Do you remember when your dad would expound upon you the dangers of smoking after his fifteenth cigarette that day? Even as a pimply-faced, hormonal teenager, the irony was not lost on you.
Now, well into adulthood, we are again being scolded by our overseers for doing exactly what they practice with regularity.
The owner of a mobile app called StealthGenie, a Pakistani man called Hammad Akbar, has been indicted in the U.S. state of Virginia by a grand jury for “conspiracy, sale of a surreptitious interception device and marketing of a surreptitious interception device” under the federal Wiretap Act.
In a statement regarding the indictment, U.S. Assistant Attorney General and Head of the Justice Department’s Criminal Division, Leslie R. Caldwell, said: “…The criminal division is committed to cracking down on those who seek to profit from technology designed and used to commit brazen invasions of individual privacy.”
Let’s take a quick look at this Wiretap Act. It’s actually quite straightforward.

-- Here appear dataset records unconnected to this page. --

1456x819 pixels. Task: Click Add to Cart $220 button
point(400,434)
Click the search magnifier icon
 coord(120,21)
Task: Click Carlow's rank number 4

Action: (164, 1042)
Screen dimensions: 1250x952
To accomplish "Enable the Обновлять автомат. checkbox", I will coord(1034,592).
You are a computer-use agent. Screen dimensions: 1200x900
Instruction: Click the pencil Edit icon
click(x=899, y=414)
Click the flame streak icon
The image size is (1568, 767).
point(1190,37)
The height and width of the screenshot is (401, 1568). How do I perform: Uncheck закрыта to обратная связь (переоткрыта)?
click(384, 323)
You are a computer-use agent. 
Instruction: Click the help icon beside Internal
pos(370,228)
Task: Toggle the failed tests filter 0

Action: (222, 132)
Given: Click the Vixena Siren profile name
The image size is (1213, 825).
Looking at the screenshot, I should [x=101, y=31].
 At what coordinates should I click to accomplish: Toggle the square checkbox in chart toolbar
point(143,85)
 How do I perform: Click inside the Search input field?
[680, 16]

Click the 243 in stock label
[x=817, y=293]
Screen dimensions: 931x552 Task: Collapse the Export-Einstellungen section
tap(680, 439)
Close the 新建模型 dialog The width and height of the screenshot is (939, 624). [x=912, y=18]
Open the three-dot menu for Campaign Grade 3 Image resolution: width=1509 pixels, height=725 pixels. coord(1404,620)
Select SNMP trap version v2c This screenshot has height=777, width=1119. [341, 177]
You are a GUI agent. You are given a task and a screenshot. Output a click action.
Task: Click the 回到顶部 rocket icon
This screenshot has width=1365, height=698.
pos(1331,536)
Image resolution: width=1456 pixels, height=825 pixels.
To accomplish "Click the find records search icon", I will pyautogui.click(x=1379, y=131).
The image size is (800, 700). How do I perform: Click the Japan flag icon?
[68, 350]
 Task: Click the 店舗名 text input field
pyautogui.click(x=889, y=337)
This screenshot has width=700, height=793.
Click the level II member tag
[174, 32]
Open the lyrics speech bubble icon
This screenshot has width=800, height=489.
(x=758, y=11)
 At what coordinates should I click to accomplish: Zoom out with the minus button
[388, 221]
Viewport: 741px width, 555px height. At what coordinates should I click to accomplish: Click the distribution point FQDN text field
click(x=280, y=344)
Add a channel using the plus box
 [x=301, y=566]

According the Wiretap Act, it is illegal to “intentionally, or purposefully intercept, disclose or use the contents of any wire, oral or electronic communication through the use of a ‘device.’”
Sounds like a pretty good law, and I would say Mr. Akbar’s StealthGenie app certainly violates it. StealthGenie allows users to install the app on the phone of anyone they choose, allowing these other users to monitor almost everything that goes on with the device. They can track the phone’s location on a map, they can listen to phone calls in near-real time, they can read texts, emails and calendar entries, they can look over the contacts list and see the web browsing history—all without the device owner’s knowledge.
According to Akbar, it is most commonly used by people who suspect their significant others of infidelity.
Is it nefarious? Absolutely. Should it be allowed? That depends on your ideological viewpoint, I suppose. However, it does violate the law, and the law is the law. End of story.
The problem is, this indictment should set a precedent where any person or entity using a “surreptitious interception device” should likewise be prosecuted under the Wiretap Act. And that includes the government and its agents.
In the modern age, and thanks to such monumental documents like England’s Magna Carta and the U.S. Constitution, rule of law applies to everyone equally. In fact, such documents were often drafted less for the protection of the greater society from individual criminals and private criminal elements and more for the protection of the greater society from would-be tyrants and power-mongers. In other words, they protect the people from the government, not vice versa.
A striking example would be America’s much-debated 2nd Amendment. “The right to bear arms” was not originally intended for the Ted Nugent’s of the world. It wasn’t so vigilantes and family men could protect their homes and properties from invaders—as important as that may be—or shoot a trophy deer. It was intended so the citizenry could stand up against the emergence and infringement of a tyrannical ruler. You see, tyranny was a big deal back then—and not surprisingly. The Enlightenment was a response to roughly six thousand years of tyrannical ruling elite classes: nobility, clergy, emperors and kings.
Unfortunately, it’s still relevant today. The only difference is that nobility doesn’t go by Duke and Earl anymore, but rather Senator and Representative. And the sprawling network of clergy keeping a watchful eye on the private behavior of the population doesn’t come in the form of robed priests and bishops. Today, they’re simply bureaucrats in an office building in Virginia with access to the largest, most technologically advanced surveillance apparatus in history. And just like always, the rules don’t apply to them.
But pay no attention to the man behind the curtain. Instead, prosecute entrepreneurs who only follow his example.
The only truly just thing to do at this point is to let the Hammad Akbar’s of the world go free or uphold rule of law and prosecute the spooks, bureaucrats and politicians whose “brazen invasions of individual privacy” make StealthGenie look like child’s play.